Protection subsidiaire en raison de la vulnérabilité d'une ressortissante camerounaise
La Cour nationale du droit d'asile retient que la vulnérabilité de la requérante a pu être constatée lors de l’audience et que celle-ci a subi des violences et des graves sévices tout au long de son parcours de vie, notamment de la part d'un oncle et au sein du réseau de traite. Sa situation de vulnérabilité est par ailleurs corroborée par un certificat établi par un médecin psychiatre faisant état d'un suivi dans le cadre d'un syndrome de stress post traumatique. Par ailleurs, il ressort des sources d’information publiques que les autorités camerounaises sont réticentes à s’immiscer dans les violences faites aux femmes ce qui est corroboré par le rapport du Secrétariat d’Etat aux migrations suisse établi le 19 décembre 2023 intitulé « Focus Cameroun : situation des femmes, violences basées sur le genre » qui fait état de la forte prévalence des violences basées sur le genre au Cameroun et de la difficile prise en charge des victimes de violences.

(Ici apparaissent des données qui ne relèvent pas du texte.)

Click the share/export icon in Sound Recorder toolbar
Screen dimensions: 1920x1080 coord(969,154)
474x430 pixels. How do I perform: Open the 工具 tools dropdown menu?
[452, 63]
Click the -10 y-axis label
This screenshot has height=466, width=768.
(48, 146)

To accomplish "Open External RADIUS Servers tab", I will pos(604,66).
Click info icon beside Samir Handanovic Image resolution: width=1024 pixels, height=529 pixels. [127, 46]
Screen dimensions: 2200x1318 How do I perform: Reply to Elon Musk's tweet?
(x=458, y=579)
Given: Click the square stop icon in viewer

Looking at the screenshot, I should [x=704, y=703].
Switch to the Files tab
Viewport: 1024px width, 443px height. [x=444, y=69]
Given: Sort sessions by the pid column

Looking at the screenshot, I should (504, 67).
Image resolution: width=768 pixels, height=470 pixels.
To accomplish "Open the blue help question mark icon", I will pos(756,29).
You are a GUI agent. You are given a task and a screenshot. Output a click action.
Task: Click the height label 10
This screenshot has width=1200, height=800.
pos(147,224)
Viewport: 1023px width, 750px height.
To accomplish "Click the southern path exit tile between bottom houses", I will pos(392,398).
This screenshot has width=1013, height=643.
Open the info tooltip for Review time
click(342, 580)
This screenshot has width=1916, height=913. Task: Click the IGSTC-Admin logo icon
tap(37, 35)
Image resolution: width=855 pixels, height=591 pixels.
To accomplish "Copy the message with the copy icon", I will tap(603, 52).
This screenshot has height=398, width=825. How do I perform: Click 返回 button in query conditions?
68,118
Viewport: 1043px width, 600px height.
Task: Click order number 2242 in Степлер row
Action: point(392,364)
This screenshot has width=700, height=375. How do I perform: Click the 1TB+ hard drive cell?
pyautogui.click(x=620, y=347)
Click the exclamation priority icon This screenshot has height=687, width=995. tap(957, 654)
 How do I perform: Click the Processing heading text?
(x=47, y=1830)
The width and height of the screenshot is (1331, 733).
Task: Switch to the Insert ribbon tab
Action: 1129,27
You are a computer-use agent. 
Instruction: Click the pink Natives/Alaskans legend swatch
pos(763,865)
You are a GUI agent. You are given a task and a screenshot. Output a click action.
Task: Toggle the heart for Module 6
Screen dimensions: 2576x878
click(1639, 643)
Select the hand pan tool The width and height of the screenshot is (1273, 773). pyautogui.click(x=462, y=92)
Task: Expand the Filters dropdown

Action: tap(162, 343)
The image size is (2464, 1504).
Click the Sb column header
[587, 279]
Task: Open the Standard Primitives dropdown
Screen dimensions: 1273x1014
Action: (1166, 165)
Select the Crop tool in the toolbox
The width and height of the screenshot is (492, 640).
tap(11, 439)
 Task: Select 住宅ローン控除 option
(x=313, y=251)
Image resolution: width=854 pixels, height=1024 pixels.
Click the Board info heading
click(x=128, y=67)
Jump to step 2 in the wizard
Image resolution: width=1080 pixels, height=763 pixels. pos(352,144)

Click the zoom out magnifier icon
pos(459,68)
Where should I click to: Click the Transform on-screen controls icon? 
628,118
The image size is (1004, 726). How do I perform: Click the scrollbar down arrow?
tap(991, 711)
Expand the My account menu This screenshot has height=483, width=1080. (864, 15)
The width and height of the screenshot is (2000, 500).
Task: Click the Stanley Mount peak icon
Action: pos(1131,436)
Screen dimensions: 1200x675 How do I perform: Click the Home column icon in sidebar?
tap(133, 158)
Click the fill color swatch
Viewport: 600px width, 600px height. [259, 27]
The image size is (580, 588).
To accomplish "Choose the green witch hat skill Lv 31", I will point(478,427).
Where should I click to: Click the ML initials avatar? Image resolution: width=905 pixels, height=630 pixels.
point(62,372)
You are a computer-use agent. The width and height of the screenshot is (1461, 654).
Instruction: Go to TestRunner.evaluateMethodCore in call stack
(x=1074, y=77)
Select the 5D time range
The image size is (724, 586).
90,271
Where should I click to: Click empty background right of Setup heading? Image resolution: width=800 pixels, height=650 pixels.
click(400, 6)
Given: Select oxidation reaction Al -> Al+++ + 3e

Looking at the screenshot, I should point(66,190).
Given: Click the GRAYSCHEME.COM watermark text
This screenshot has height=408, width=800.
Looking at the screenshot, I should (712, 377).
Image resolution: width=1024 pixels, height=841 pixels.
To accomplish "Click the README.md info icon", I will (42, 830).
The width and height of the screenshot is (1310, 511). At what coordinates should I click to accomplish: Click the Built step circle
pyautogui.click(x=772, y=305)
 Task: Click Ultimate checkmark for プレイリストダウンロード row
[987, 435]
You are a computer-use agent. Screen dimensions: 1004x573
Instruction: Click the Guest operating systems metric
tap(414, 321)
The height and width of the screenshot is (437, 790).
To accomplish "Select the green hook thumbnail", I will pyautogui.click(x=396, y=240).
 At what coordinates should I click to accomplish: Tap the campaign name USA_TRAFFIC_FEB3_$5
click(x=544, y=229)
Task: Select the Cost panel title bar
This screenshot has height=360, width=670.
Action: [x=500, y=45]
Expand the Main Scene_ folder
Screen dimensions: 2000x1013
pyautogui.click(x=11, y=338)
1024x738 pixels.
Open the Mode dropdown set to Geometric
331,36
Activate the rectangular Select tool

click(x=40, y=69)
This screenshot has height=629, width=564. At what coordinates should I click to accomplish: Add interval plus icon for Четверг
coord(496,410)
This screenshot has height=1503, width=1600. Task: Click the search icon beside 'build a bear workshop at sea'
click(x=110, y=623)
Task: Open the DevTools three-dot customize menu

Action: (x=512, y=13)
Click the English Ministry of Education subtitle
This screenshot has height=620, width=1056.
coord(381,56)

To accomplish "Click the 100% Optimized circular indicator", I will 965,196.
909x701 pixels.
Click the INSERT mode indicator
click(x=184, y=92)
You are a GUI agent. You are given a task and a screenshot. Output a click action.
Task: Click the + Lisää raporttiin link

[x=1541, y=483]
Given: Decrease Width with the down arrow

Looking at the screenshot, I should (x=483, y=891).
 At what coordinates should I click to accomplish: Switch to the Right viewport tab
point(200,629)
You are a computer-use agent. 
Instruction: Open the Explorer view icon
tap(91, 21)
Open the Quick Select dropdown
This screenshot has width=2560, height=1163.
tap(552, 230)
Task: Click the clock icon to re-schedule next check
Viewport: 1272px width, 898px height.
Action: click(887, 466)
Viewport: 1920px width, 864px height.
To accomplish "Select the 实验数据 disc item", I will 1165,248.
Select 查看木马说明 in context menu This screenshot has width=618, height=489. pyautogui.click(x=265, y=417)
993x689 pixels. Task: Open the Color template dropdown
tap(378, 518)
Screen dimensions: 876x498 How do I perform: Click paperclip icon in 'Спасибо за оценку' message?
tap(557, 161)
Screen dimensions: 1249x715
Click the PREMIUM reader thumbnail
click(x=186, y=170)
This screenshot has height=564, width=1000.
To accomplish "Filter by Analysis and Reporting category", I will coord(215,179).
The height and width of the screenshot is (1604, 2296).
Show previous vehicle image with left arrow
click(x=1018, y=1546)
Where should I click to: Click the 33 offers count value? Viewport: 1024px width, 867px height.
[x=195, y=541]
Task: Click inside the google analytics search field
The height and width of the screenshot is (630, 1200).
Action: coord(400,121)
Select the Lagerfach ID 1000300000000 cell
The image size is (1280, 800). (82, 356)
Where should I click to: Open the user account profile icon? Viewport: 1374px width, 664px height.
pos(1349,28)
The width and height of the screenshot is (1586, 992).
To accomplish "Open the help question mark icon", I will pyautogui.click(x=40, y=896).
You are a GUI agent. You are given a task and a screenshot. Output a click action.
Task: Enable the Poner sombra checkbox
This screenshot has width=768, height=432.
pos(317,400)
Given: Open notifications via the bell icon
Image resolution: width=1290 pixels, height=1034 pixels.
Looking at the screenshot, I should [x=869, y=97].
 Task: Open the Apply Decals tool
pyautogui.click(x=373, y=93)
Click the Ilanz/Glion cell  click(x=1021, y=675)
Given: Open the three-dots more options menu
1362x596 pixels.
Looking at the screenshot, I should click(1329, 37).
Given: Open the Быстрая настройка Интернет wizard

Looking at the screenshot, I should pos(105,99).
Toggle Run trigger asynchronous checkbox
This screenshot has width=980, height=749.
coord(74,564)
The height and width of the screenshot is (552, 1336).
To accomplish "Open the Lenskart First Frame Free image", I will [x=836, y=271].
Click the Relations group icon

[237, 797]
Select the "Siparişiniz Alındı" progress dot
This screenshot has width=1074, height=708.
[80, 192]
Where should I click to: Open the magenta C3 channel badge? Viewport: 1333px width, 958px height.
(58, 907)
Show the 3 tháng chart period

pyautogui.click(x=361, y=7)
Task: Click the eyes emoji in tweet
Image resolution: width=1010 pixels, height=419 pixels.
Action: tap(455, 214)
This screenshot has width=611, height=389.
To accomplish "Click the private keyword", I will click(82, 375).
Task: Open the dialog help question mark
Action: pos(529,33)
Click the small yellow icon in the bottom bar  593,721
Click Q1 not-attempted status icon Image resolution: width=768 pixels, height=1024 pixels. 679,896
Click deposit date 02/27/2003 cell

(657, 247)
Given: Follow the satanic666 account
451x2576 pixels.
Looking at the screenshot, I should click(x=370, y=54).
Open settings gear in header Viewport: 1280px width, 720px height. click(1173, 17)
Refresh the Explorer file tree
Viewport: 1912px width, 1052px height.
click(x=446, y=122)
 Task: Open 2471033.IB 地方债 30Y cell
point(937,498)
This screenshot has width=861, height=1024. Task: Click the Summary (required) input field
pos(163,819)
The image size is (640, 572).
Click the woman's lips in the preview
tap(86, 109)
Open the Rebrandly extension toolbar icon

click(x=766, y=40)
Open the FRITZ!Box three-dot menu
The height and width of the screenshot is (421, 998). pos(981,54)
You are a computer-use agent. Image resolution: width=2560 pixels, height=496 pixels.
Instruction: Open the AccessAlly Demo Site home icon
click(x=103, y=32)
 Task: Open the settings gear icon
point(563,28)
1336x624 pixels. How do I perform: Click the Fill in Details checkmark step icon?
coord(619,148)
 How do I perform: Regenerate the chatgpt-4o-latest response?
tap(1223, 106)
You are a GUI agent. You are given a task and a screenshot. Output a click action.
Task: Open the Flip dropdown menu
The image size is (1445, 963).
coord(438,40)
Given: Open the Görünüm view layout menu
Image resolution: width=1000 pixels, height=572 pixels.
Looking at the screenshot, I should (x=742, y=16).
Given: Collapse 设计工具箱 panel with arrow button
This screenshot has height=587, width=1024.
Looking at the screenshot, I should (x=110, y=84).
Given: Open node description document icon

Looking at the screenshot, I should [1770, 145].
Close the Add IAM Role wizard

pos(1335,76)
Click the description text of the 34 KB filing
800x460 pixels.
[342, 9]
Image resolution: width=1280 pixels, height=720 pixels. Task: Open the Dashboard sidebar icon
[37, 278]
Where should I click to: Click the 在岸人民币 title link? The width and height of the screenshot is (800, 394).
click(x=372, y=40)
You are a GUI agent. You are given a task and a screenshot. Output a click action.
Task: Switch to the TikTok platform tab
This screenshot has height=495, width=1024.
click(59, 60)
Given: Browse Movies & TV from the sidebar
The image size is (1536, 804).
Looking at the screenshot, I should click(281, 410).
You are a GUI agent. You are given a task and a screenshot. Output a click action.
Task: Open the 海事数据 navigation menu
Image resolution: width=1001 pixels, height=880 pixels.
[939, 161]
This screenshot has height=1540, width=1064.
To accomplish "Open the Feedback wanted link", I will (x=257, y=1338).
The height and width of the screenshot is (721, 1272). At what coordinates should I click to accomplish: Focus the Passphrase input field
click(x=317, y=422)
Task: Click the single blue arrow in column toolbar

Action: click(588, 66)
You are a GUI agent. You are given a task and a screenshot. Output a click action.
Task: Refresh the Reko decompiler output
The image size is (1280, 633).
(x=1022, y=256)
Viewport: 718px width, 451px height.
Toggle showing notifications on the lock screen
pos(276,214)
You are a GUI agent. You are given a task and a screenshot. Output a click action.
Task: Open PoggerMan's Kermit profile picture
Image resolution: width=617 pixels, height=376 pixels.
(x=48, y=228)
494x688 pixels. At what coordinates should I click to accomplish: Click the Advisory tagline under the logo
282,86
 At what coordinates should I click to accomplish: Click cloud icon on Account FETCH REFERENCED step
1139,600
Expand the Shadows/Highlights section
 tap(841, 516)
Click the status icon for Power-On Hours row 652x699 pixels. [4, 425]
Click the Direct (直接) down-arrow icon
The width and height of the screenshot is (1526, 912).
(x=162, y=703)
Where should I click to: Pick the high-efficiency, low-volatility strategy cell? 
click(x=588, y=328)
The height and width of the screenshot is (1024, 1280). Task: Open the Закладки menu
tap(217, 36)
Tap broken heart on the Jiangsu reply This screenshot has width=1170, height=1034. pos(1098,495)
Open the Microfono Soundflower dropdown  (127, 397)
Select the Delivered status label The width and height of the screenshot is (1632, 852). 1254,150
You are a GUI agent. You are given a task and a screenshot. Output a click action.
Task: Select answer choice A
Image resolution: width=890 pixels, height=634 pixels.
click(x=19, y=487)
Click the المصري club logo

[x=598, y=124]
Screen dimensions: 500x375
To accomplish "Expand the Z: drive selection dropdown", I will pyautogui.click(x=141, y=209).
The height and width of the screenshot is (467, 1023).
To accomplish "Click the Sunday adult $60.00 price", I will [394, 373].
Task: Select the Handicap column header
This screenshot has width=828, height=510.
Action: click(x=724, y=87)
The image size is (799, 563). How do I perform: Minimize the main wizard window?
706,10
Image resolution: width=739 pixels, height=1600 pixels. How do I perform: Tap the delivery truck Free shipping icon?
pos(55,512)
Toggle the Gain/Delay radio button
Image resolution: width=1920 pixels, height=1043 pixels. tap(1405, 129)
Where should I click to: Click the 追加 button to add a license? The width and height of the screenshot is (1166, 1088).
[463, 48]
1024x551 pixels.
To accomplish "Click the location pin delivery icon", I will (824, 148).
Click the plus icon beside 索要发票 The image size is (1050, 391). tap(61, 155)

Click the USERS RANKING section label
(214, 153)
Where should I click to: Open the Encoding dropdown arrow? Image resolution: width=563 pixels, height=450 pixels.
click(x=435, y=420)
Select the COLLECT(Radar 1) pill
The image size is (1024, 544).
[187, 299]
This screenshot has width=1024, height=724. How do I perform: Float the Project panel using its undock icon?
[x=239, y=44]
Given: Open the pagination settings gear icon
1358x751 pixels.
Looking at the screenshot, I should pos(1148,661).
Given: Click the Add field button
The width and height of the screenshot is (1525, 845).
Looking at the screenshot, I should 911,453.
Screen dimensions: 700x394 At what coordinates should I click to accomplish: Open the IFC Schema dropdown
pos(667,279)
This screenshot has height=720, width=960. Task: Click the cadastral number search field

Ainsi, il existe des motifs sérieux et avérés de croire que la requérante risque d’être exposée à des atteintes graves au sens de l’article L. 512-1 2° du code de l’entrée et du séjour des étrangers et du droit d’asile, en cas de retour dans son pays en raison de sa particulière vulnérabilité, sans être en mesure de bénéficier de la protection effective des autorités. Dès lors, la requérante doit se voir accorder le bénéfice de la protection subsidiaire (CNDA 16 juin 2025 25004918).